▸ **Challenge**: Quote the lines of the records below word for word, from the line that contains "Retweet the tweet showing 61 retweets" through the line that contains "Looking at the screenshot, I should click(100, 54).", including both of those lines.

▸ **Source data**:
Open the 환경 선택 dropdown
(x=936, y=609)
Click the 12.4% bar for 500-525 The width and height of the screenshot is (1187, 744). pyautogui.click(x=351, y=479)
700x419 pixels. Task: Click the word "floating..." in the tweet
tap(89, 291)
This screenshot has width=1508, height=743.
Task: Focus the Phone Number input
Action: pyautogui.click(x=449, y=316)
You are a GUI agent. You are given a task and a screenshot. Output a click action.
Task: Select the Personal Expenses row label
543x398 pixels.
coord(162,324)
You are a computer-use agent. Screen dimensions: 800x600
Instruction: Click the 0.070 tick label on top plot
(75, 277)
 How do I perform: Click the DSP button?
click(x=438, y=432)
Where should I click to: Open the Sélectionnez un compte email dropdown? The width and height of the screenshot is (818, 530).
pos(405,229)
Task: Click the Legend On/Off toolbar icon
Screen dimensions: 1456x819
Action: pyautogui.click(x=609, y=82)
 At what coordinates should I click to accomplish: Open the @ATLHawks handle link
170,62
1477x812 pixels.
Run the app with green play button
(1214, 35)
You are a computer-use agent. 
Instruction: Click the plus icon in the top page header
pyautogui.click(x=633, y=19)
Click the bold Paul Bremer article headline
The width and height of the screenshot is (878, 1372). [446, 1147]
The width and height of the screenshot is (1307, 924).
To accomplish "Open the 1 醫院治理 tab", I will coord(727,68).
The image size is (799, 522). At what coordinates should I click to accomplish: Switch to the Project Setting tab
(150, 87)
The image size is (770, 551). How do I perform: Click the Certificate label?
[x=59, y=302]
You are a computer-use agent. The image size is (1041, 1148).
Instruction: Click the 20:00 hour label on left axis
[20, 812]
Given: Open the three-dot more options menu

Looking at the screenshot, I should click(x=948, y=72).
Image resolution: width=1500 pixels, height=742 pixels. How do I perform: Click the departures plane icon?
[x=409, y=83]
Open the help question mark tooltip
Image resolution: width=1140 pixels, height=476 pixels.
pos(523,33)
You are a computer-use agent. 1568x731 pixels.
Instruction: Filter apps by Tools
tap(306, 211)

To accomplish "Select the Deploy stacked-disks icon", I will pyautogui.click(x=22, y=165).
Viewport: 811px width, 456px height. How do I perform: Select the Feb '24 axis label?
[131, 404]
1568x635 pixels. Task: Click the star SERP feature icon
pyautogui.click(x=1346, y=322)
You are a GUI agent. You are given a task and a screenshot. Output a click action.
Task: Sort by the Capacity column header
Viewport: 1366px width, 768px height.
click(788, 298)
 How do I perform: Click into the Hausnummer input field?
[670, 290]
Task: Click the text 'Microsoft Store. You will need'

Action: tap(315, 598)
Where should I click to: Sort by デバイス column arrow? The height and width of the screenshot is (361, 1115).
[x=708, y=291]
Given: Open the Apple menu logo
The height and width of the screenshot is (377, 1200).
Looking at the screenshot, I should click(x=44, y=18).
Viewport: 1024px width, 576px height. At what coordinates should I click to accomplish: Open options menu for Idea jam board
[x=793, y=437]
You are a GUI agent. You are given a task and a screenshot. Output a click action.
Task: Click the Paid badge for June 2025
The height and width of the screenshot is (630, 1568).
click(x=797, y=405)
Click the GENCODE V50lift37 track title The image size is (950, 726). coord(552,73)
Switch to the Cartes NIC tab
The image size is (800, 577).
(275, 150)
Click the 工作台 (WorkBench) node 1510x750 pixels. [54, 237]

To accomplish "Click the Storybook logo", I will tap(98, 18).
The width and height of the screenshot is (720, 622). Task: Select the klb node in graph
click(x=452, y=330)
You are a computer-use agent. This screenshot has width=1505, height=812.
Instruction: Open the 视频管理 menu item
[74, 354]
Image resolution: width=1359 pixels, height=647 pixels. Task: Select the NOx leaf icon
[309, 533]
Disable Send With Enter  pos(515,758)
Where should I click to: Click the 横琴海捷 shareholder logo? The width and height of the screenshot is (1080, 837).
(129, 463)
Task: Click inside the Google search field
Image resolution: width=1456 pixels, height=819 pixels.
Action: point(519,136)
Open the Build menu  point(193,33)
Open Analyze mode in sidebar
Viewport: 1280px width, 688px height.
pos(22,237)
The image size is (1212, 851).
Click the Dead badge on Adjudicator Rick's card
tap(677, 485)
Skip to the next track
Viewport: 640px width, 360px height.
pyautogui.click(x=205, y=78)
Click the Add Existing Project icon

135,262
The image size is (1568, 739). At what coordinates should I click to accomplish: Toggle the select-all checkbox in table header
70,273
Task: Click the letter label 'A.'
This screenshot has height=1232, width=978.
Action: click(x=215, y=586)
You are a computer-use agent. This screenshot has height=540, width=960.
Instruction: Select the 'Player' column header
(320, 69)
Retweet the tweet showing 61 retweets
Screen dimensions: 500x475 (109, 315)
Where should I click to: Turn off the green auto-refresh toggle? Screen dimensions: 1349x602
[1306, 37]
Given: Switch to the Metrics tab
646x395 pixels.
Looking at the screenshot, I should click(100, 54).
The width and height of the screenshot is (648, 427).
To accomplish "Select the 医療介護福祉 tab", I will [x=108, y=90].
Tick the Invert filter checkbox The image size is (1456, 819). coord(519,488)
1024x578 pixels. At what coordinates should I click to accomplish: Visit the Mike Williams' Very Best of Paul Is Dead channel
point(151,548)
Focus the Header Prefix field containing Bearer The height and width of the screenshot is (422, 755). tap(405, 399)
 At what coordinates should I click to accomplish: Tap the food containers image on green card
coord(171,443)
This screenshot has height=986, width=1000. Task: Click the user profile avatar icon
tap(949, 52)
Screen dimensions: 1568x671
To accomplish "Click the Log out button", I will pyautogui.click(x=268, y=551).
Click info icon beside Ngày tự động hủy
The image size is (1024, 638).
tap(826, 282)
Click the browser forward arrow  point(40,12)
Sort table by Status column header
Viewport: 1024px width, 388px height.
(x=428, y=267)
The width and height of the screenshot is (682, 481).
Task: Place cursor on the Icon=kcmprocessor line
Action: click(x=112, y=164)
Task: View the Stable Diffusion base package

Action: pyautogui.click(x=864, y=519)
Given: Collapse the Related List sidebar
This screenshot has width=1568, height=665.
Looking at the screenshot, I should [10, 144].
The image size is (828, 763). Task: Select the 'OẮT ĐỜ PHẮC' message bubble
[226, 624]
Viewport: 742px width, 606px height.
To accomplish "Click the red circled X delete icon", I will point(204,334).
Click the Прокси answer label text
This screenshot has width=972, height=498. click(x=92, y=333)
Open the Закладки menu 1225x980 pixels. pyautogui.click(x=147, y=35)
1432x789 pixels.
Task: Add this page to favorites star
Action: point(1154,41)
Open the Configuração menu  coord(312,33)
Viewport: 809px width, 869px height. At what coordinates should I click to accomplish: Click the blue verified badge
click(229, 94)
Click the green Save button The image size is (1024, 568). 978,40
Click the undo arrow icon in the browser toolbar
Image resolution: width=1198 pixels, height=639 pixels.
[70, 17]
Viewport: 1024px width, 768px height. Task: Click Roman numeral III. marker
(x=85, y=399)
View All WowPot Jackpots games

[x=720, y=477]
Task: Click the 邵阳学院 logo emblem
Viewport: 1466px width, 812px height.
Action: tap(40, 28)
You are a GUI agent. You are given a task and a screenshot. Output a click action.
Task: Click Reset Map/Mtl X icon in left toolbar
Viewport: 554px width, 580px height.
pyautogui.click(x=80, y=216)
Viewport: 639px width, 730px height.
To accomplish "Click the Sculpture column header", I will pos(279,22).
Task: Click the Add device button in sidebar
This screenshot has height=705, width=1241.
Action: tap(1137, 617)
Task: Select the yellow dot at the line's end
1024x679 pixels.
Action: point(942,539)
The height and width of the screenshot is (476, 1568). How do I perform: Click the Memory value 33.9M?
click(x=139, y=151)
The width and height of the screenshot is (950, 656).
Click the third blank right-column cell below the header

▸ **Complete output**:
Retweet the tweet showing 61 retweets
Screen dimensions: 500x475 (109, 315)
Where should I click to: Turn off the green auto-refresh toggle? Screen dimensions: 1349x602
[1306, 37]
Given: Switch to the Metrics tab
646x395 pixels.
Looking at the screenshot, I should click(100, 54).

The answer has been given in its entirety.